A chapter 7 bankruptcy is a legal liquidation. Many people refer to it as the "fresh-start" bankruptcy. In a chapter 7 bankruptcy, a consumer lists all of his or her assets in the petition, values them on a garage-sale basis, and protects them up to certain dollar amounts using laws called exemptions.
The most widely used (and therefore important) exemptions in Florida are as follows:
- Homestead (unlimited unless home purchased in last 3 1/3 years, then $125,000.00)
- Automobile ($1,000.00 per debtor)
- Household Goods & Furnishings ($1,000.00 per debtor)
- IRA / 401k ($1,000,000.00 / unlimited)
- Life Insurance (unlimited) Annuities (unlimited)
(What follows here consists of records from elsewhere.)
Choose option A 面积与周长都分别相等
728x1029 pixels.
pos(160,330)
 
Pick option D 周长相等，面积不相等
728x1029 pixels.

- Social Security & Pensions (unlimited)
- Wild Card (Additional $4,000.00 per debtor if no homestead)
This is a partial list of exemptions and is not intended to be an exhaustive list. You should consult with a local attorney to go over the exemptions in greater detail and to understand how certain facts could give rise to fraudulent transfer concerns and could thereby limit if not altogether eliminate the above listed asset protection amounts.
Finally, the debtor will also list his or her liabilities, his or her intentions with regard to secured assets and disclose certain transactions that the debtor has engaged in in the relatviely recent past. After your case is filed, the debtor must attend one hearing, popularly called the "341 Meeting of Creditors," named after the bankruptcy code section that requires it. After this three to five minute hearing, the debtor must then take one last class to obtain his or her Certificate of Debtor Education (taken on-line or over the phone) and you are done! You should typically receive your discharge, signed by the judge, in three to four months.
It should be noted, the above described process is a brief, non-exhaustive explanation of the average chapter 7 consumer bankruptcy. It is NOT intended to offer legal advice, create any attorney-client privilege with anyone, or predict your particular, individualized case in any manner.